**THINGS TO DO:**
(a) Transcribe the DLL-vulnerability comment thread below, copying everything from "Jon, apply that" down to "remind investigators :)".
(b) Pick up the DLL-vulnerability comment thread below where it stops and carry it forward.

I apologize that my initial question was not clear. Thank you for the post and taking the time to answer my question.

H. Carvey said...


What threw me was, "Does an application get cached locally..."; in the examples discussed in some of the resources, the applications appear to be installed locally on targeted system.

To answer your question, the DLL would likely get loaded in memory, hence the vulnerability. However, as to caching, I'd think that you'd have to look at the method used...I'm not aware that accessing a file via an SMB share caches that file locally. If memory serves, opening a Word doc from a remote share will cause the temp files created during the editing process to be created on the share (as opposed to locally; please correct me if I'm wrong on this). As to web-based access, I know that WinInet/UrlMon APIs perform caching...but I'm not clear on how WebDAV operates, to that level.

Good questions!

echo6 said...

Nice article Harlan, not exactly a new exploit. It has been known for sometime although as you say it is now getting a lot of attention.

Incident responders need to be aware also that the tools they are using may be vulnerable!

I must admit I'm dismayed by Acros' response when reading hdm's post http://blog.rapid7.com/?p=5325 Hopefully this is not a trend that security firms are going to follow, I think hdm has it right though " the cat is out of the bag".

H. Carvey said...

Incident responders need to be aware also that the tools they are using may be vulnerable!

Jon, apply that to the situation at hand...I have a sense of what you mean, but elaborate on that a bit, and how it affects incident responders.


Anonymous said...

Does anyone have a screenshot of CWDIllegalInDllSearch setup that works?

echo6 said...

Harlan, simply put. IR tools will often utilise DLLs/APIs to enumerate running system state. We discussed static binaries in another post some time ago. Difficult in the Windows environment, perhaps including a trusted DLL in your IR tool kit is a good idea. Now seemed like a good time to remind investigators :)

H. Carvey said...


I don't see how that applies here. Are you suggesting that bad guys are now going to hack responder's IR CDs?

echo6 said...

No, they don't have to, just the DLLs on the Operating System being subject of examination! Although not forgetting some people deploy their tools from USB! e.g. look what has happened to COFFEE, but I digress.

Say for example you use fport.exe as one of your IR tools.

**ENTRIES PROVIDED:**
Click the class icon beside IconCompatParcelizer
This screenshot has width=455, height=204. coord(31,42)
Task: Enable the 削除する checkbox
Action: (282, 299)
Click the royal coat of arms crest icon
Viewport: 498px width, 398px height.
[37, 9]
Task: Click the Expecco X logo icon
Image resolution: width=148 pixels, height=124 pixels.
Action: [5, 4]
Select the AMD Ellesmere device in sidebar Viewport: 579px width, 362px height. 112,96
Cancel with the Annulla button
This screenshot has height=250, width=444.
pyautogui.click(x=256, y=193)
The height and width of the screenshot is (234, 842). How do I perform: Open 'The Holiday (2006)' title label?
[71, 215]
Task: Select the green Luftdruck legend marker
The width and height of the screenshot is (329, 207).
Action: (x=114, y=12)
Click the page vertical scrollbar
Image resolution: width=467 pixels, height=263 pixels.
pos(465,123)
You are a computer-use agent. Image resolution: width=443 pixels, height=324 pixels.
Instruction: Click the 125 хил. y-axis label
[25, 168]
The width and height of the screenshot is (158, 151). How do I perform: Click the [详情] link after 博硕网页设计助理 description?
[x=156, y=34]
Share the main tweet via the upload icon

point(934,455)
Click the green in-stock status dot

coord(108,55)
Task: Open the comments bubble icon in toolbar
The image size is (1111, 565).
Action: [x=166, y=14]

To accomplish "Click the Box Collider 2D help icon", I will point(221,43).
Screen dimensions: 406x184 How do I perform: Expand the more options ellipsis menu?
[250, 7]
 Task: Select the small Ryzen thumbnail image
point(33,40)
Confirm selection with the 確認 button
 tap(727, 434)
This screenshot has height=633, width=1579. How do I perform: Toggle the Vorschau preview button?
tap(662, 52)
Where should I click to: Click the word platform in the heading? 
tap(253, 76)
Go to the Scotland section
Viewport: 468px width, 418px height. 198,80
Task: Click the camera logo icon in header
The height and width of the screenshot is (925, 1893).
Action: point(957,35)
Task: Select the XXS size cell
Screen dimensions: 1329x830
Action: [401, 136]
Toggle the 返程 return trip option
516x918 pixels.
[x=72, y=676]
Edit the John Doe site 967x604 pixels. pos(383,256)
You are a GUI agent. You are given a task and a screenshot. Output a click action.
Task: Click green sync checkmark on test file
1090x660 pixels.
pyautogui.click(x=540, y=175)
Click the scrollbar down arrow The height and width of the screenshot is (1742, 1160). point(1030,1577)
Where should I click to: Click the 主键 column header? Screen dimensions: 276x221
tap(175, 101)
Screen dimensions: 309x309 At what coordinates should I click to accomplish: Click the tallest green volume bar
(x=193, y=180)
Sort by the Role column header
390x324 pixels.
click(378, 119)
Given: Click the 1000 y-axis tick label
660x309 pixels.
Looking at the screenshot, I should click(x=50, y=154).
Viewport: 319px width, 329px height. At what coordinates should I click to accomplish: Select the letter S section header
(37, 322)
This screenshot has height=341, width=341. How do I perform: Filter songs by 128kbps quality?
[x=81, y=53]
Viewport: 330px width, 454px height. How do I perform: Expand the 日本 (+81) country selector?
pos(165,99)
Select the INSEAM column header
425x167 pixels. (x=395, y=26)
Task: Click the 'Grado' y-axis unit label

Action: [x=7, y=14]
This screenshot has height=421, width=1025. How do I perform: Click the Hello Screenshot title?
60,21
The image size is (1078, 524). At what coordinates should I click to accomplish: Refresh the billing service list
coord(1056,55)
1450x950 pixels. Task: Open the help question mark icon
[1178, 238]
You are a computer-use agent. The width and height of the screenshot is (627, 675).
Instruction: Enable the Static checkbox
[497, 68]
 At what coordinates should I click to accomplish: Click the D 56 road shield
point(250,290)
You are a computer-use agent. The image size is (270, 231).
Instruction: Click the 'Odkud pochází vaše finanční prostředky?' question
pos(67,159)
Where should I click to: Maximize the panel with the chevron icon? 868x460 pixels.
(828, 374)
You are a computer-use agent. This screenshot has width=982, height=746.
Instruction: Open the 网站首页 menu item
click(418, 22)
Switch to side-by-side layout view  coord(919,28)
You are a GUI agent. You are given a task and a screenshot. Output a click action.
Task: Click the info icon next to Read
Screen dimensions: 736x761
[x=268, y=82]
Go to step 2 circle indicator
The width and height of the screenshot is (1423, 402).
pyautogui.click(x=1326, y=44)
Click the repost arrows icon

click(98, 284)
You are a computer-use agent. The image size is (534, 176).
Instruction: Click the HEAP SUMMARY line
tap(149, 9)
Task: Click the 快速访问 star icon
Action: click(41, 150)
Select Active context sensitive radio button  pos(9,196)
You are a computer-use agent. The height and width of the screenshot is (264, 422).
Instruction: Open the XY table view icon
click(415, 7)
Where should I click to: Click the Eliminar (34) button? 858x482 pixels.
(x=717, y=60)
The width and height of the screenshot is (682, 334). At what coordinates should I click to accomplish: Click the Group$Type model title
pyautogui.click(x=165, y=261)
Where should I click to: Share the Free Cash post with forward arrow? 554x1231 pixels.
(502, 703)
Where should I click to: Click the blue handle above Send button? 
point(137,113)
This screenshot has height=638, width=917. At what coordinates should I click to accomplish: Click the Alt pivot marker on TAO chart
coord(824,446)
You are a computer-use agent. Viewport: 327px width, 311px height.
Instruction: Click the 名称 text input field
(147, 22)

**SOLVED TASKS:**
(a)
Jon, apply that to the situation at hand...I have a sense of what you mean, but elaborate on that a bit, and how it affects incident responders.


Anonymous said...

Does anyone have a screenshot of CWDIllegalInDllSearch setup that works?

echo6 said...

Harlan, simply put. IR tools will often utilise DLLs/APIs to enumerate running system state. We discussed static binaries in another post some time ago. Difficult in the Windows environment, perhaps including a trusted DLL in your IR tool kit is a good idea. Now seemed like a good time to remind investigators :)

(b)
Using something like dependency walker, http://www.dependencywalker.com/, I can see that fport requires functions from various system DLLs.

Probably a bad example because most of those DLLs would be replaced by the Windows File Protection system (you would hope!) and the search order may be such that it can't be subject to tampering.

On the other hand, depending on the search order of the IR tool, I could include a trusted DLL with my IR tool on the CD :)

Sorry perhaps I didn't make myself clearer earlier. Does this make sense?

H. Carvey said...


I'm still not following...

I deploy my IR tool kit on a CD or USB thumb drive...I connect it to the system, and run my tools. If the required DLLs aren't in memory, then the DLL search order kicks in. If I don't include the required DLLs on the CD or thumb drive, then the OS looks in the system32 dir.

Now, it's relatively trivial to replace DLLs protected by WFP...however, if that's the case, it's game over anyway, and the output from your tools may reflect that (missing data from netstat, for example).

However, the overall issue related in the post is systems being compromised via this vector; as in the ACROS Sercurity post, a file of interest is located on a remote resource accessible via SMB or WebDAV, and the user clicks on it...as the application (iTunes, etc) loads, it looks in the remote resource for specific DLLs.

In this sense, I'm still not seeing how your comment regarding responders knowing how their tools operate applies. Yes, I do see how it applies in the general sense, particularly regarding the DLL search issue, but my post was directed more at (a) the exploit and (b) how analysts would determine the IIV.